1.6皂苷及糖和陰陽離子濃度測定不定根中人參皂苷測定:按《中國藥典》方法[7],取人參細胞幹燥粉末(過100鉬篩)1 g,精密稱定,置索氏提取器中,加三氯甲烷約100 mL,加熱回流3 h,棄去三氯甲烷液,藥渣揮幹溶劑,連同濾紙筒移人具塞錐形瓶中,精密加入水飽和正丁醇50 mL,密塞,放置過夜,超聲(250 W,40 kHz)處理30 min,濾過,棄去初濾液,精密量取續濾液25 mL,置蒸發皿中蒸幹,殘渣加甲醇溶解並轉移至5 mL量瓶中,加甲醇稀釋至刻度,搖勻,濾過,取續濾液,即得待測樣品。待測樣品利用配有C18色譜柱(4.6 mm × 250 mm,5 μm,Theromo scientific,美國)的高效液相色譜(LC-15C,島津公司,日本),在紫外可見檢測器(SPD-15C,島津公司,日本)203 nm波長處進行檢測;進樣量為10 μL,流動相為乙腈與水,流速為1.0 mL·min-1,柱溫為30 ℃。

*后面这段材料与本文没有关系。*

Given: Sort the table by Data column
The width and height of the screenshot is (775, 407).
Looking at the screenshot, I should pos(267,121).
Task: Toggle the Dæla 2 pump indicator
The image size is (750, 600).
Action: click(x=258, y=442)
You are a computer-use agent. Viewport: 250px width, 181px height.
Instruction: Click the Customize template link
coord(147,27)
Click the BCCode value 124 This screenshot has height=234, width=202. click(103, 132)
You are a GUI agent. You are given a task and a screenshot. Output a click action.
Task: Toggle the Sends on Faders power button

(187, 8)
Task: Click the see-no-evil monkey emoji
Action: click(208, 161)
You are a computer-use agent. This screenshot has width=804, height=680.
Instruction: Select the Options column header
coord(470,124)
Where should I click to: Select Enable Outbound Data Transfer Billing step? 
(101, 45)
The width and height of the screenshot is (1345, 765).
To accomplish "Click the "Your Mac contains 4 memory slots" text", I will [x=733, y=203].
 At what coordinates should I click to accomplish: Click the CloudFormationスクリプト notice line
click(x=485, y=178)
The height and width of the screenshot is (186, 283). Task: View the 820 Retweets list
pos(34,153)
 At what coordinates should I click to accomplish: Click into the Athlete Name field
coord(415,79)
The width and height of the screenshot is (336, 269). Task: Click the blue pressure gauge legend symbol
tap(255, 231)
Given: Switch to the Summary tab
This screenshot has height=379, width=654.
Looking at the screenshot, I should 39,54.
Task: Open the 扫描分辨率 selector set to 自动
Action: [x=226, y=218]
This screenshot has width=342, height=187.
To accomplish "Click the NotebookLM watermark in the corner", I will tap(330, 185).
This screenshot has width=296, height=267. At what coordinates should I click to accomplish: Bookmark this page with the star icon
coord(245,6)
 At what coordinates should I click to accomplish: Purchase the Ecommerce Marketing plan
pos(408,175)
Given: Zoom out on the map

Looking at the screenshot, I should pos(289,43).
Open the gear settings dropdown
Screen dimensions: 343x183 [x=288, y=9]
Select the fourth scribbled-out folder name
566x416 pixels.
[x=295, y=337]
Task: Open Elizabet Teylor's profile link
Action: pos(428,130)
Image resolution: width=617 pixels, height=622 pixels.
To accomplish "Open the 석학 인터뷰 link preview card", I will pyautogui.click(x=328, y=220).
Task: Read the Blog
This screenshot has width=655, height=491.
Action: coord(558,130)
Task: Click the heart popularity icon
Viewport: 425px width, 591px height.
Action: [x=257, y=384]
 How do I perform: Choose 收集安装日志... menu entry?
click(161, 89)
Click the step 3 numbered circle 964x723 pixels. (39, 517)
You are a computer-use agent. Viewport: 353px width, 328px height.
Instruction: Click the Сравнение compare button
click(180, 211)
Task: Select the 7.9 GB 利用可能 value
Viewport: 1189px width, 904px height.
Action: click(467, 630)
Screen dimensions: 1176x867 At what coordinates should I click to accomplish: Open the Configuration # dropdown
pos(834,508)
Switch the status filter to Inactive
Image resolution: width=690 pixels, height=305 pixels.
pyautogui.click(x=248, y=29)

人參皂苷對照品Rb1,Rb2,Rc,Rd,Re,Rf,Rg1由成都曼斯特生物科技有限公司提供。總皂苷含量為單體皂苷之和,皂苷生產量=細胞幹重× 20 × 皂苷含量。測定人參皂苷含量的流動相洗脫條件參照Wu等[8]方法,流動相水-乙腈,梯度洗脫程序為0~10 min,75%水;10~15 min,68%水;15~20 min,45%水;20~25 min,40%水25~40 min,0 水;40~50 min,75%水。
培養基中糖及離子濃度的測定:將收集的培養液,用過濾器(濾膜孔徑0.2 μm)過濾,稀釋10倍後利用Lian[9]等的方法分別利用配有C18色譜柱(7.8 mm×300 mm, 5 μm, Waters Co., Milford,美國),IC-Par Anion HR 色譜柱(4.6 mm×75 mm, 5 μm, Waters Co., Milford,美國)和IC-Par CM/D 色譜柱(3.9 mm×50 mm, 5 μm , Waters Co., Milford,美國)的高效液相色譜儀(LC-15C,島津公司,日本)測定培養基中殘留的糖濃度和無機鹽的陰陽離子濃度。糖濃度測定流動相為乙腈-水 80∶20,陽離子濃度測定流動相為0.5 mmol·L-1 EDTA與2 mmol·L-1 HNO3的混合液,陰離子濃度測定流動相為1.6 mmol·L-1 NaHCO3與1.4 mmol·L-1Na2CO3混合液,流速均為1.0 mL·min-1。